The smaller the space in which one or more persons are present, the more quickly a rise in CO2 occurs having the mentioned disadvantages. One example of such small, enclosed spaces is the passenger compartment of a motor vehicle, i.e., the interior of the vehicle, such as a car. For example, if four or five people are present in the vehicle, a substantial amount of CO2 will be liberated inside the small volume by the breathing air. Of course, it is possible to counteract the rise in CO2 by supplying fresh air, e.g., by opening a window or by supplying fresh air from outside the vehicle through a ventilation device or air conditioning system. However, this is not always desirable or expedient. On the one hand, the heat or cold present in the space is lost in this way, i.e., energy has to be used once more to heat or cool the air. Furthermore, especially in the case of motor vehicles due to the surrounding conditions, it is sometimes not possible to supply fresh air, for example if this would bring pollutants from the surrounding air that are produced by other road users into the passenger compartment, or in the case of rain or snowfall or strong wind, in which cases a window cannot be opened. For this reason, a vehicle ventilation device will be operated in such cases in the so-called recirculation mode, i.e., the interior air is circulated and held at constant temperature, for example by an air conditioning system, while no fresh air or only an extremely slight amount of fresh air is supplied in this recirculation mode. Thus, no air exchange is possible here, which is associated with a corresponding rise in CO2.

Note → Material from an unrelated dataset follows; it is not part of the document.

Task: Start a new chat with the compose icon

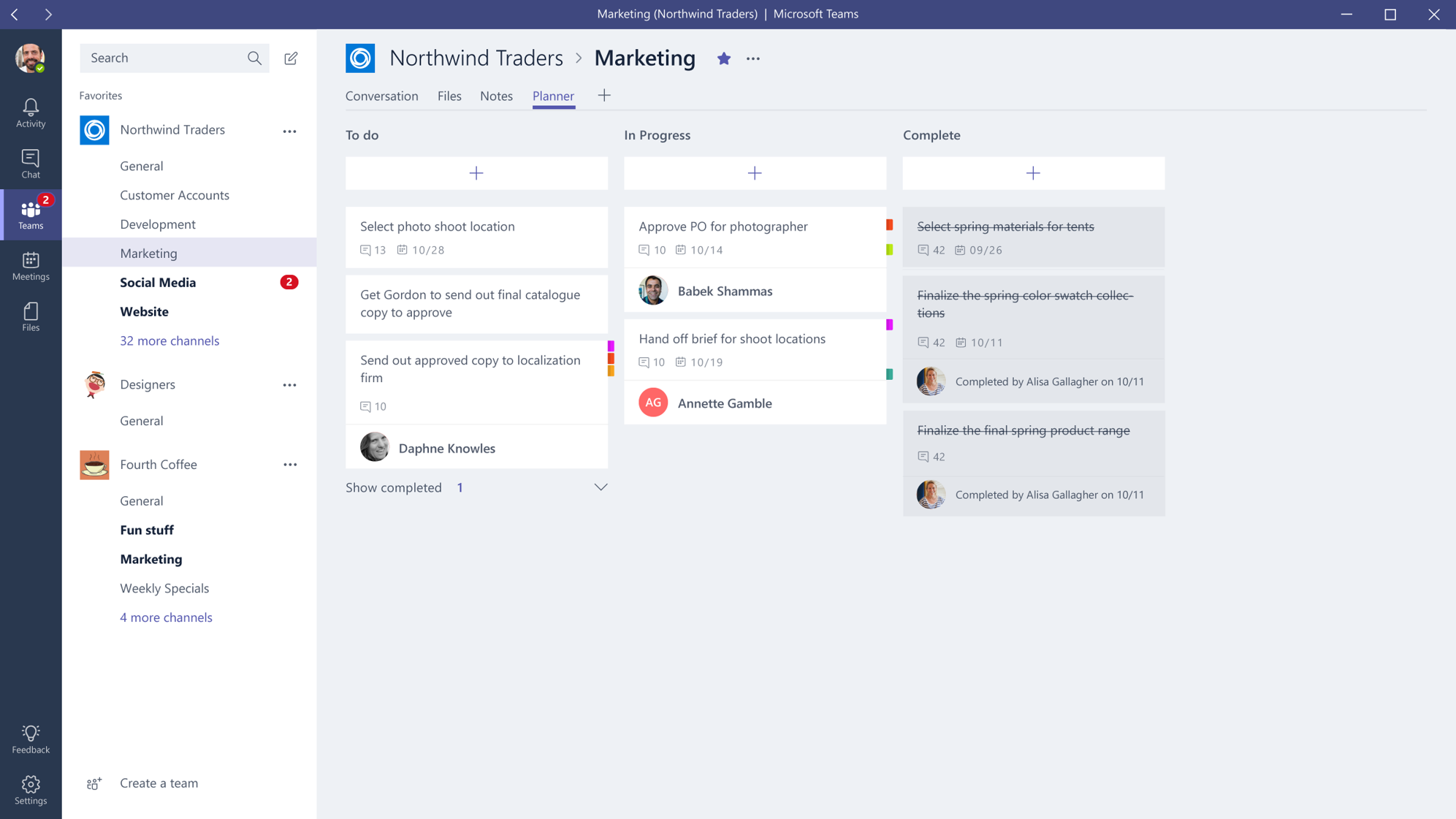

From U.S. Pat. No. 3,906,945 A it is known how to reduce CO2 contained in the air by adsorption, for which the gas containing CO2 is conveyed through a chamber containing lithium hydroxide, with which the CO2 reacts in the presence of water to form lithium hydrogen carbonate. The cleaned air can again be supplied to the space.
DE 10 2012 207 382 A1 discloses a motor vehicle in which separating agents are provided for the separation of gaseous carbon dioxide from the air of the passenger compartment. In this case, air from the passenger compartment is supplied via air delivery means to the separating agents. The separating agents are suited to generating a first air stream with a lesser CO2 concentration than the air of the passenger compartment and a second air stream, wherein the first air stream is delivered to the passenger compartment and the second air stream to the air surrounding the passenger compartment.
Another air conditioning device of this kind for an enclosed space in which a filter is operated in absorption and desorption phases is known from DE 10 2014 015 231 A1.